[Fragmento del documento]
++++++++

Ignoramos si Ella desea que su hijo caiga por la ventana. Pero sabemos lo suficiente: ha “pecado” al no correr a salvarlo, privilegiando el instinto sexual al instinto materno. Es culpable y debe ser castigada. Y la sede de su culpa es el clítoris, ese delicadísimo y exótico talismán femenino inútil para la procreación y extraordinario para el goce carnal, al que fatalmente deben dirigirse las tijeras para hacer su trabajo.

Hay una caja de herramientas en la cabaña, una alegoría de los antiguos instrumentos de tortura. Ella, bruja de plenos poderes en el bosque del caos, martiriza a su compañero con una suerte de cepo irracional que le impide erguirse.

++++++++

[Ejercicios]
[1] Reproduce el fragmento sobre Ella y la cabaña desde "Hay una caja" hasta "le impide erguirse." inclusive.
[2] Responde según el fragmento sobre Ella y la cabaña:
(a) ¿Qué instinto privilegia Ella por encima del instinto materno?
(b) ¿Qué hay en la cabaña?
(c) ¿Con qué martiriza Ella a su compañero?
[3] Sigue escribiendo el fragmento sobre Ella y la cabaña a partir de su última frase.

[Datos registrados]
++++++++

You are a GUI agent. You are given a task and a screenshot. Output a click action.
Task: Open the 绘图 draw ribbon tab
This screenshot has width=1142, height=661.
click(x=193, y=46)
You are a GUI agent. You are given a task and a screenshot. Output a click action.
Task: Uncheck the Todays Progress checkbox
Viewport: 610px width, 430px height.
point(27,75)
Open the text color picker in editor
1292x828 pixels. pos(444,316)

++++++++

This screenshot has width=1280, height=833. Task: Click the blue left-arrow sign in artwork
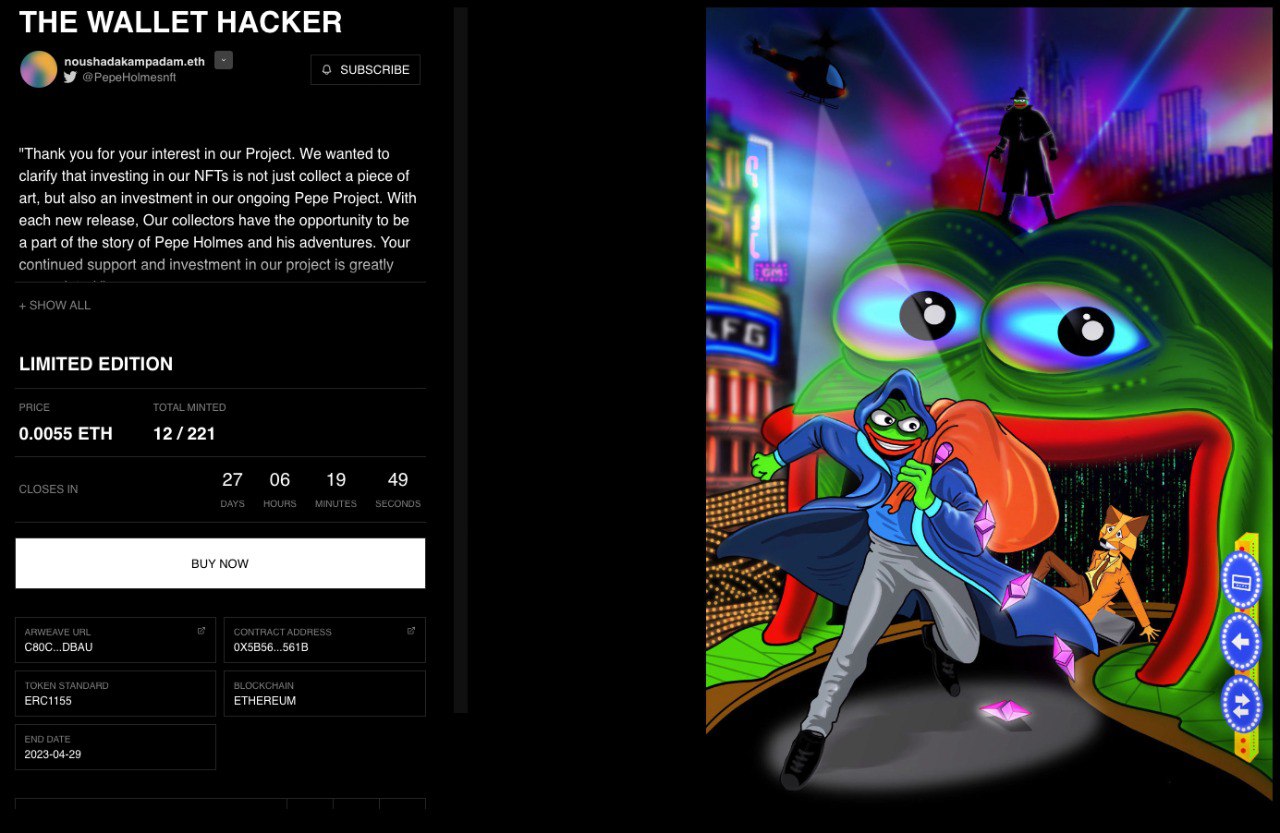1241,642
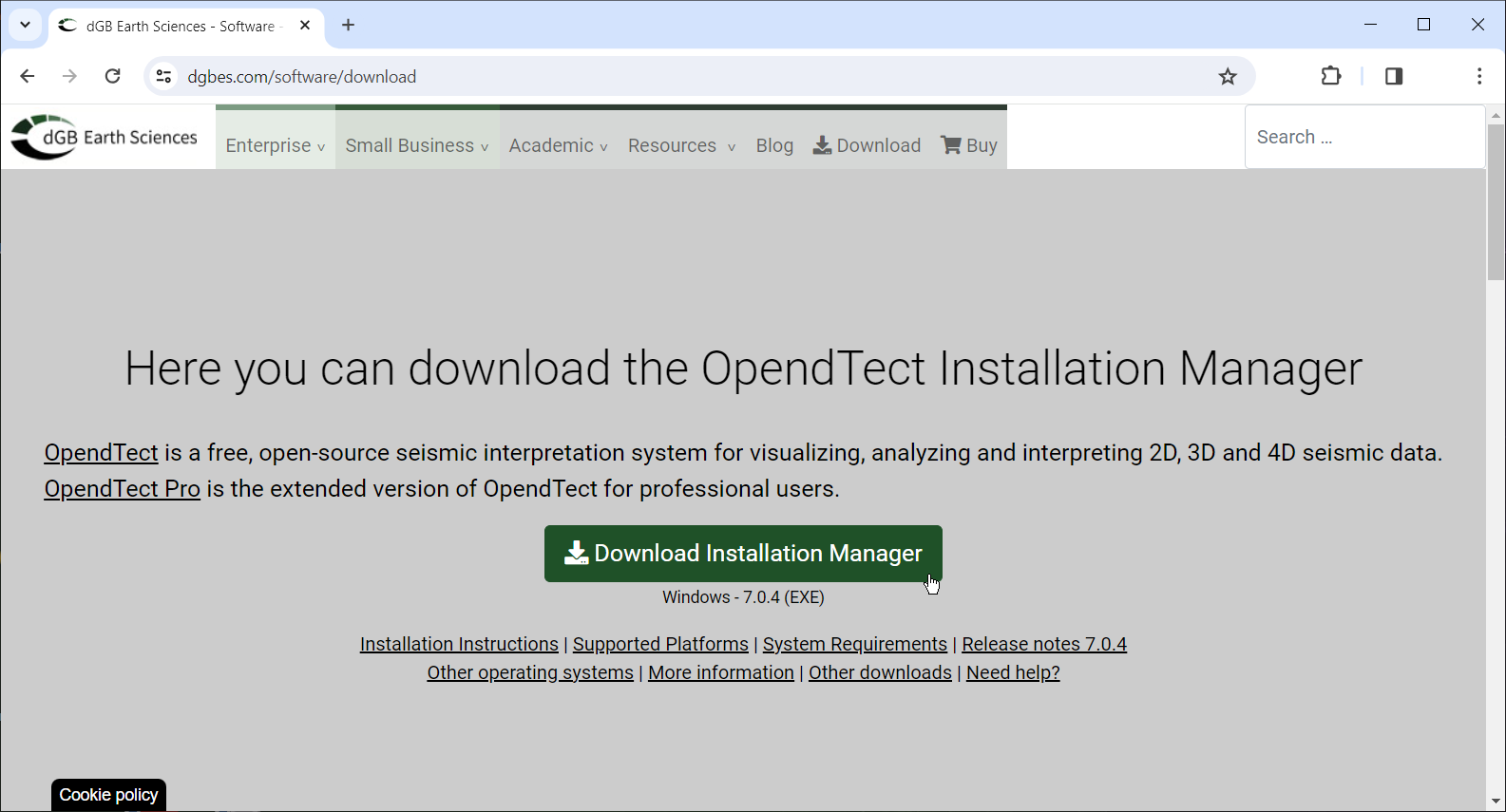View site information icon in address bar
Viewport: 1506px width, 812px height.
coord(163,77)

++++++++

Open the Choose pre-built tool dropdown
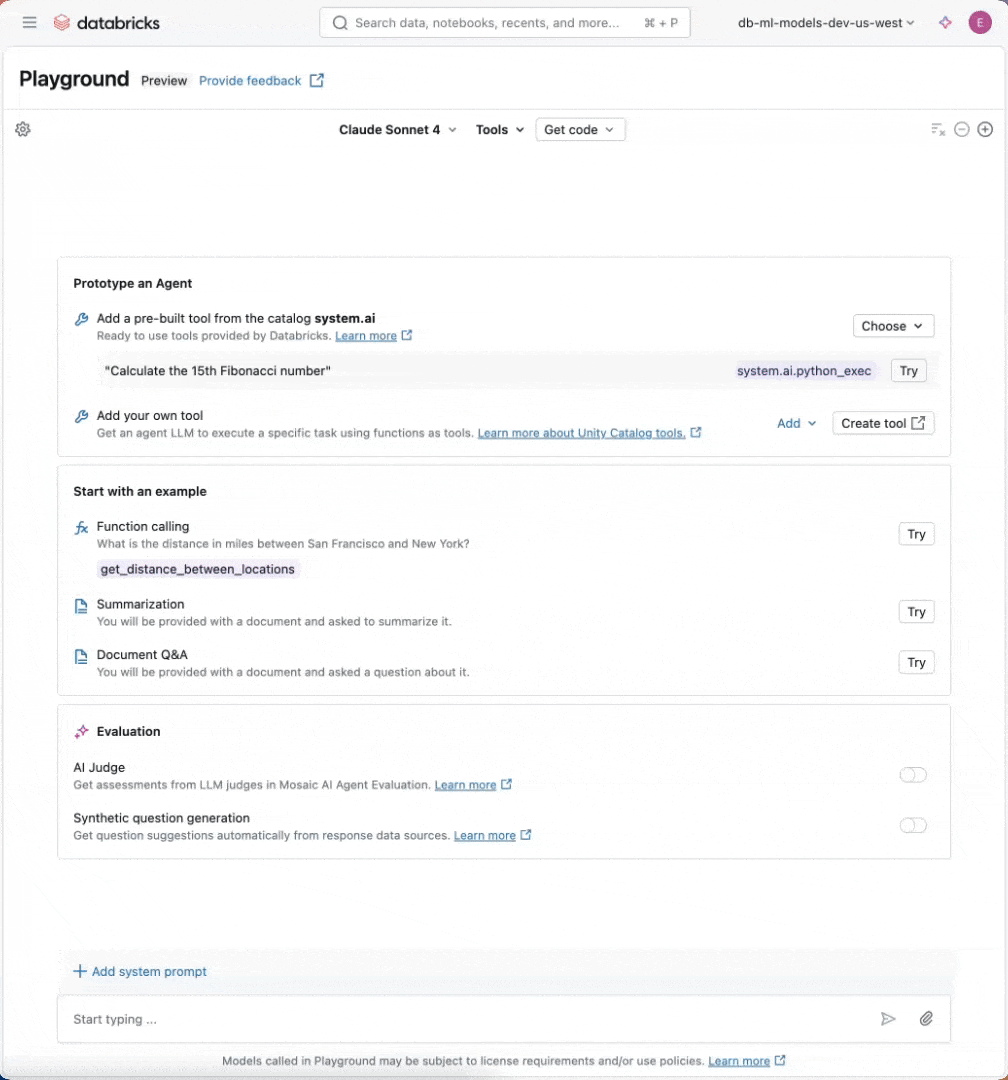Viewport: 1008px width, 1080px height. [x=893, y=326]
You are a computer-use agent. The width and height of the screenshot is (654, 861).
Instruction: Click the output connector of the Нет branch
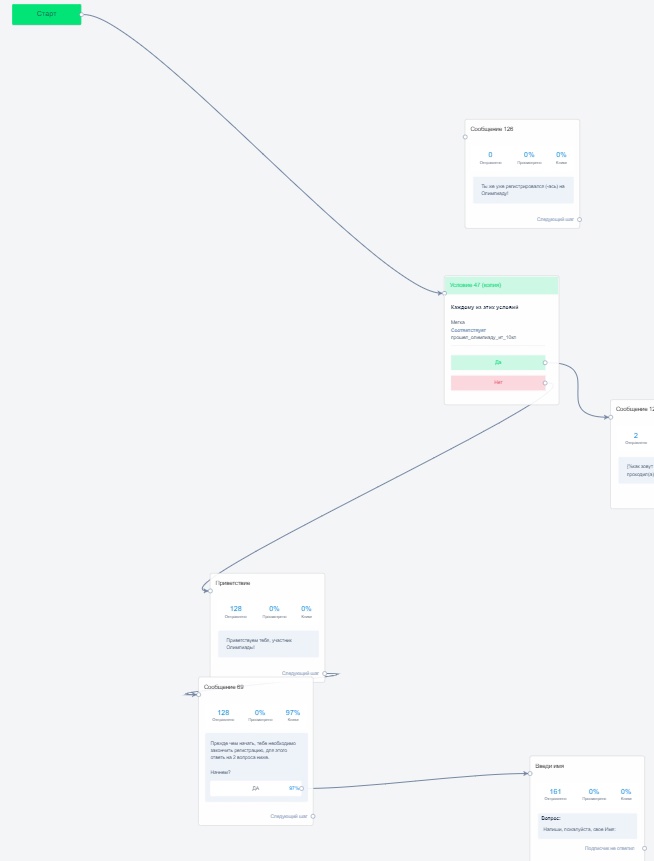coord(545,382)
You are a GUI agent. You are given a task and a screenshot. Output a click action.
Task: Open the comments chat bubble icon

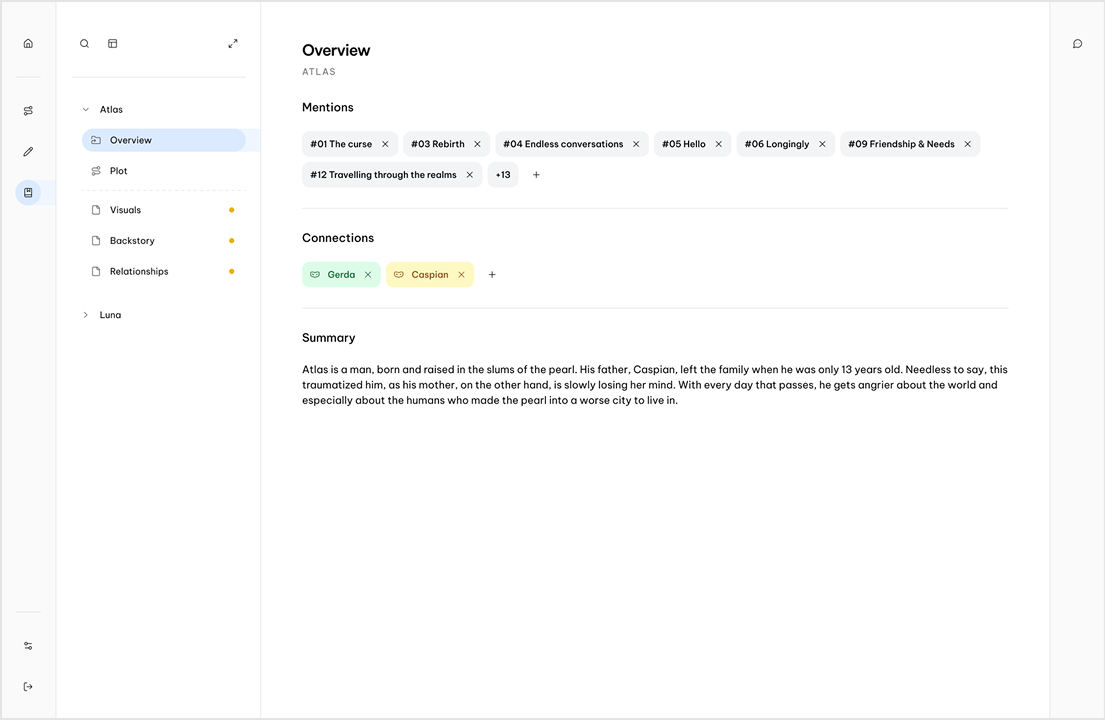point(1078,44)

++++++++

[Respuestas]
[1]
Hay una caja de herramientas en la cabaña, una alegoría de los antiguos instrumentos de tortura. Ella, bruja de plenos poderes en el bosque del caos, martiriza a su compañero con una suerte de cepo irracional que le impide erguirse.

[2]
(a) El instinto sexual.
(b) Una caja de herramientas.
(c) Con una suerte de cepo irracional que le impide erguirse.

[3]
Al atravesarle una pierna, está poniendo de rodillas a la Razón, la misma que ha martirizado a todas sus “hermanas”. Está haciendo retroceder a la Razón al mundo anterior a la marcha erecta, un mundo en cuatro patas regido por el olfato de las bestias. Es un acto de venganza por siglos y siglos de piras ardientes; es un acto malo. Mala esposa. Mujer mala que no sabe cuidar su amor, que perderá ese amor del que depende y sin el que vivirá inerme y desvalida.

“No me dejes, no me dejes”, grita Ella, la victimaria, buscando la llave para liberarlo, mientras él se refugia en una cueva vaginal. “No me dejes”, susurra la verduga, mientras arrastra a su víctima por la hierba maldita.

Él debe poner fin a ese huracán enajenado. La Razón recurre, cuando se agotaron los discursos, a la eficacia de la potencia física. La Razón estrangula a la Gran Loca, a la bruja, a la sismógrafa del caos.


Lo insoportable ha sido, para Ella, antes de la pérdida del hijo, el espejo que le devolvió su tesis. Tal vez fue su “Gynocide” inacabada la que colocó las figuritas de los Tres Mendigos en la habitación matrimonial.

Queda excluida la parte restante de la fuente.